Beginning with the opening line of the entries, return every line through the one containing "The width and", both included, and nothing else. Omit pictures.

▶ _Stored records_
====

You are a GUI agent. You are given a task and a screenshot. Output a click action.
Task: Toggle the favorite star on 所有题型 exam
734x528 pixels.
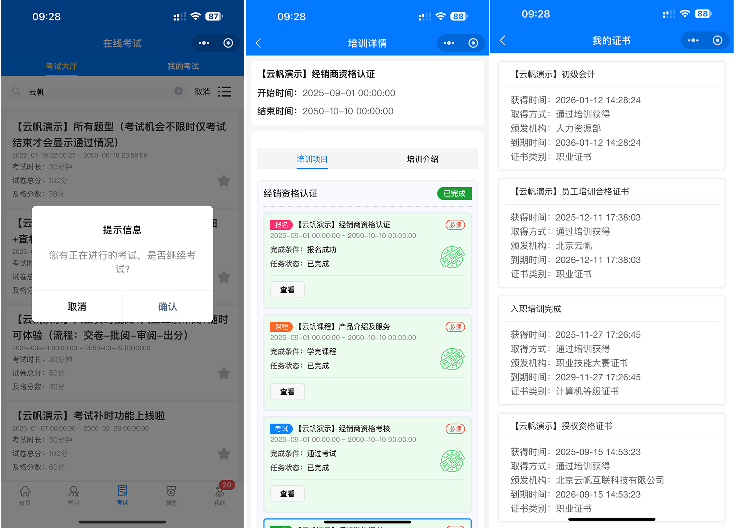click(x=223, y=180)
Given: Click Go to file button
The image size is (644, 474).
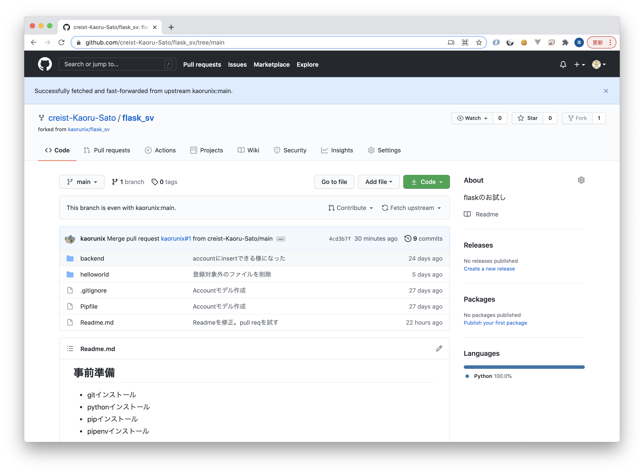Looking at the screenshot, I should tap(334, 182).
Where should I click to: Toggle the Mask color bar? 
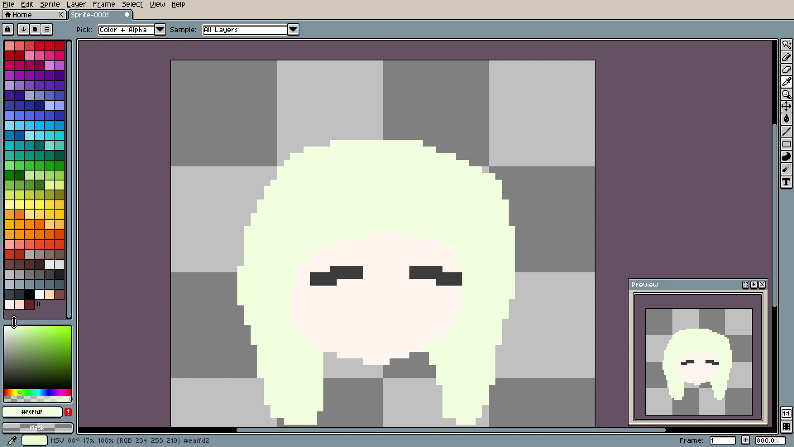[x=37, y=428]
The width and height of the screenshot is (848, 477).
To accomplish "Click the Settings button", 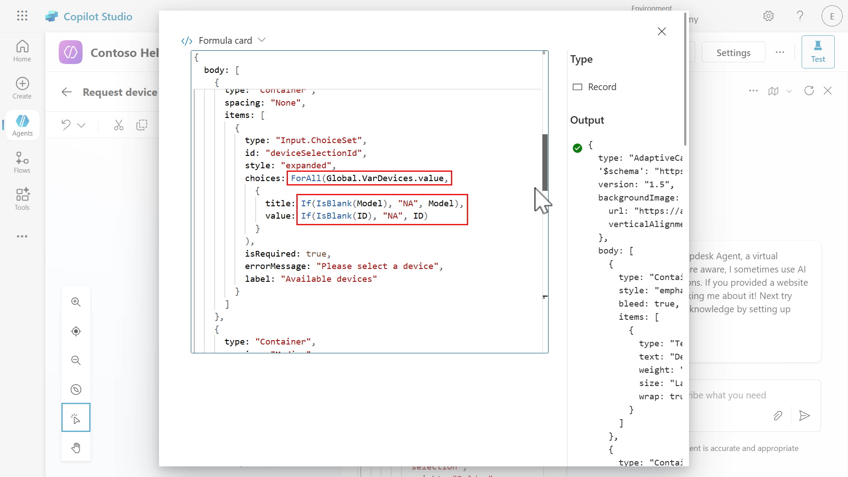I will (x=733, y=53).
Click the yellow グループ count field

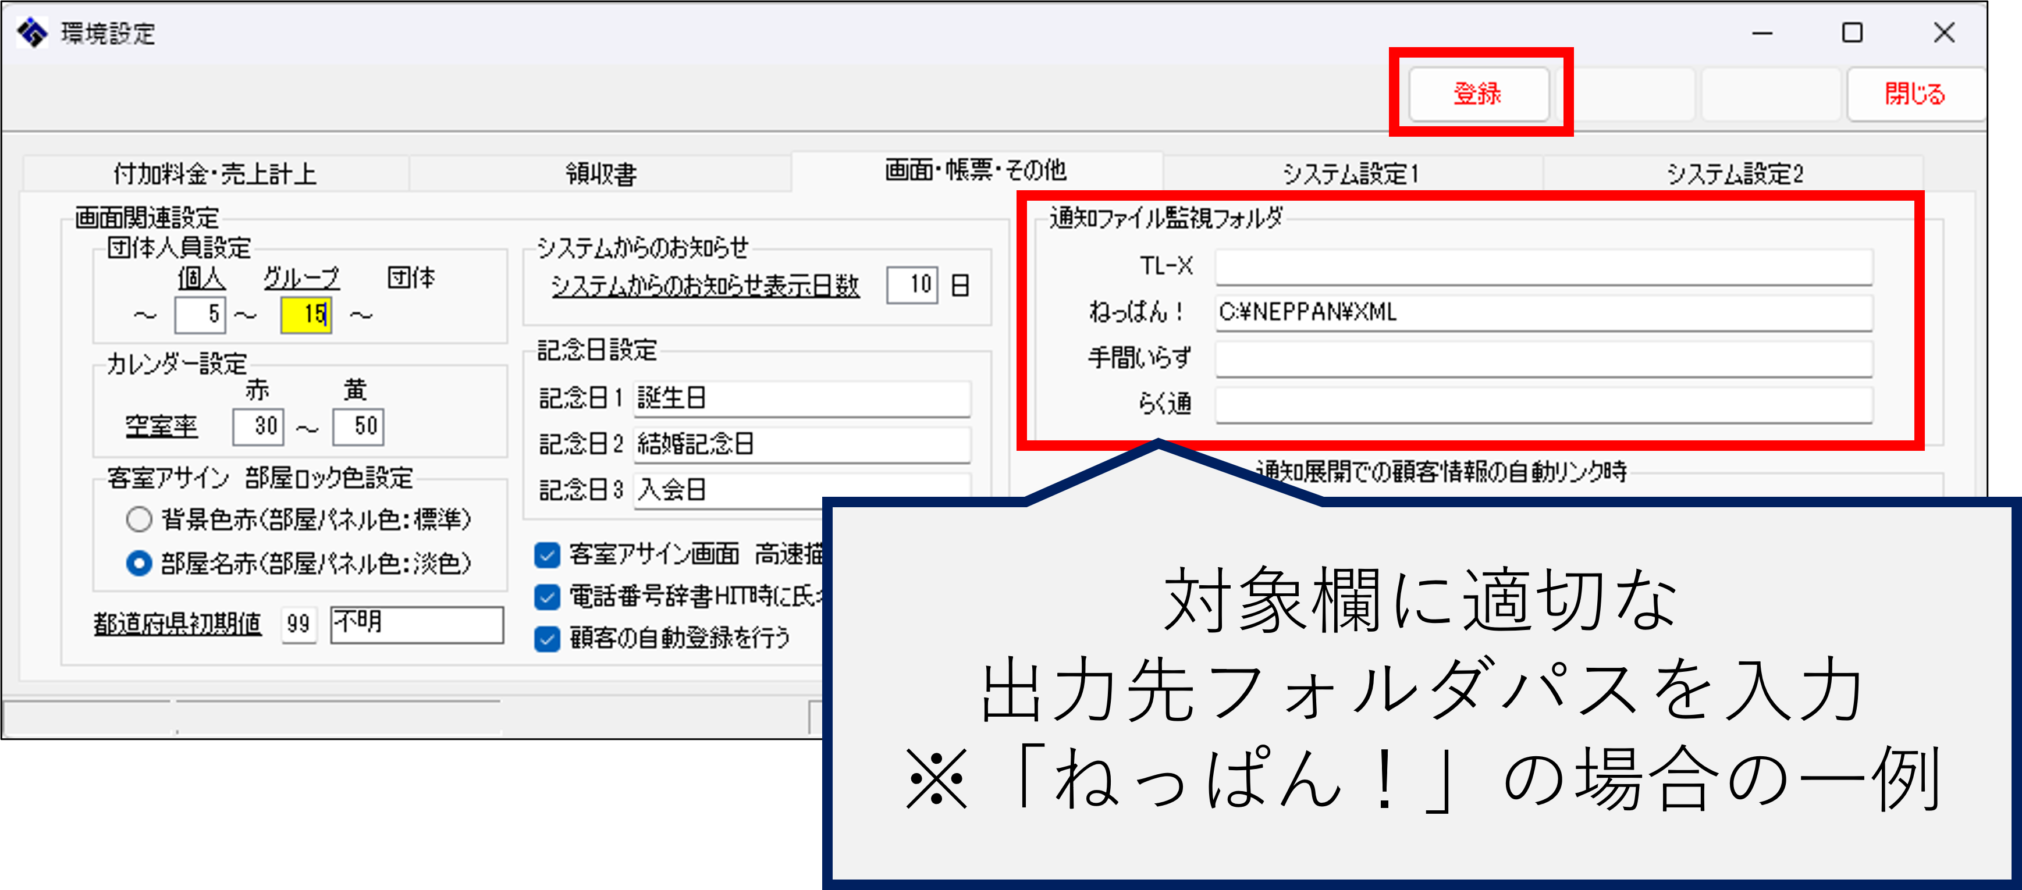306,315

====

▶ _Solution below_
You are a GUI agent. You are given a task and a screenshot. Output a click action.
Task: Toggle the favorite star on 所有题型 exam
734x528 pixels.
click(x=223, y=180)
Given: Click Go to file button
The image size is (644, 474).
Looking at the screenshot, I should tap(334, 182).
Where should I click to: Toggle the Mask color bar? 
[x=37, y=428]
The width and height of the screenshot is (848, 477).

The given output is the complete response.